*** Opening Material for this exercise ***
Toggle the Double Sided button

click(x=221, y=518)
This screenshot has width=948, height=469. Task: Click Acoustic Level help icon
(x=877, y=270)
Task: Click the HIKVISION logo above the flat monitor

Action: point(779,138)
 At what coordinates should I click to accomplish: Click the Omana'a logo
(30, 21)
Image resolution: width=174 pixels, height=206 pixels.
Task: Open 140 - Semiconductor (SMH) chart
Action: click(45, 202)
*** Closing Material for this exercise ***
→ **What the task requires**
Output the line containing "This screenshot has" together with all later lines of the entries, exactly as written, through the final line.

→ **Result of the exercise**
This screenshot has width=948, height=469. Task: Click Acoustic Level help icon
(x=877, y=270)
Task: Click the HIKVISION logo above the flat monitor

Action: point(779,138)
 At what coordinates should I click to accomplish: Click the Omana'a logo
(30, 21)
Image resolution: width=174 pixels, height=206 pixels.
Task: Open 140 - Semiconductor (SMH) chart
Action: click(45, 202)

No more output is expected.